黒崎が悩んでいたのを思い出して自己解決できるなんて思うのはなしだと思って一番近くにいる人間を聞くのが正しいと思った。柴田は仕事を早く切り上げてることにして路地を歩いた。明るい光が灯のように輝いていた。無論、空想だの言ってくれて構わない。妄想で人を動かすのはあってはならないことだ。和風に見ているのは表の恰好に過ぎない。ドアを遠慮がちに開けた。

「いらっしゃい。」

「久しぶりだな。菊岡。」

客はまばらだと余計いいのだろうが、いなかった。気温との因果関係を言い出すときりがないのでやめることにする。菊岡は水を出すことなく、無言でビールが出てきた。何回か来たから覚えていたのだろう。人の好みを覚えることは可能なのだ。

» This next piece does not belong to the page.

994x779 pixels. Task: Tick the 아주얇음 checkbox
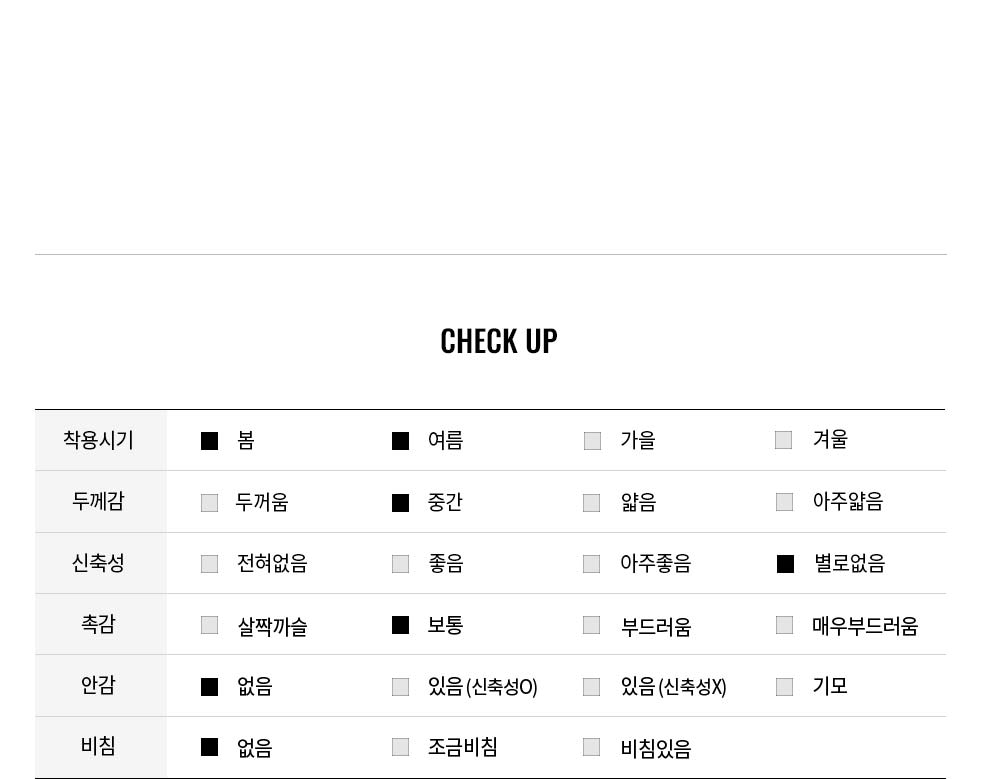[784, 502]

「柴田は信之とうまいことやっているか。そういえば、信之が喧嘩したとか言って酒を飲みすぎていたな。本当、律儀なんだかわけわからないでしょ。」

「それでいいんだ。あいつは何も言わない。俺もその時は気分や状況で怒ってしまったのかもしれないな。そうでもしないと伝わらないということを教えてないとダメなんだよ。警察が嫌いな癖に警察にいること自体がおかしいんだけどな。」

彼は小さく笑った。高笑いするほどの状況じゃないのだ。未知数なのかもしれない。菊岡も飲むのかグラスを出してきた。

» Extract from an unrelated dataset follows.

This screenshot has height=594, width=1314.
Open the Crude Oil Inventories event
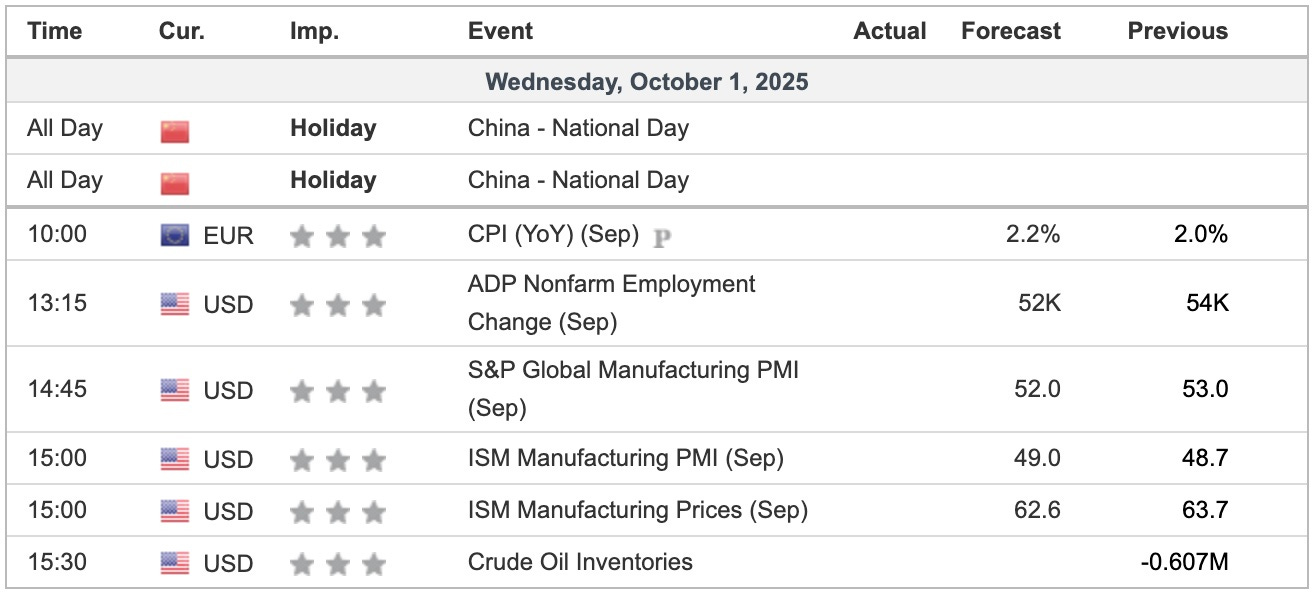580,562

「愚痴でもなんでも聞くよ。あいつの話を共感してくれるのは貴方しかない。皮肉かもしれないけど。俺の話をする奴はホテルに行けばする奴はいる。悪口だろうがいいことだろうが限りなくね。けど、いないから・・・。」

菊岡は寂しそうに悲しそうにうれしそうにいろんな感情が重なっているのだ。養護施設からともに過ごし嫌なことも知っているのだ。今でも何処かで思っているのだろう。だから、安定したホテルをやめることにしたのだろう。

「立花の親父さんって藤田製薬会社にいたんでしょ。それも主任の研究員だ。エリートだよね。その人が自殺って処理した警察が信じられない。」

「自殺するような人が店舗兼自宅の住所を書き留めておくかな。むしろ、見てるんだよね。そこも打ち消して自殺だなんて決めつけにかかるから被害者遺族にも不幸が来るんだ。あいつは思っているよ。自分は幸せになってはいけないって。」

「それって菊岡も同じでしょ。悲観してみてるわけじゃないのに俺だって悲しくなるよ。笑えない遺族とかがいるのは俺も関わって来たこともあって知っているよ。けど・・・。」

柴田の飲み干したビールのグラスが汗をかいていた。慌てている警察のように・・・。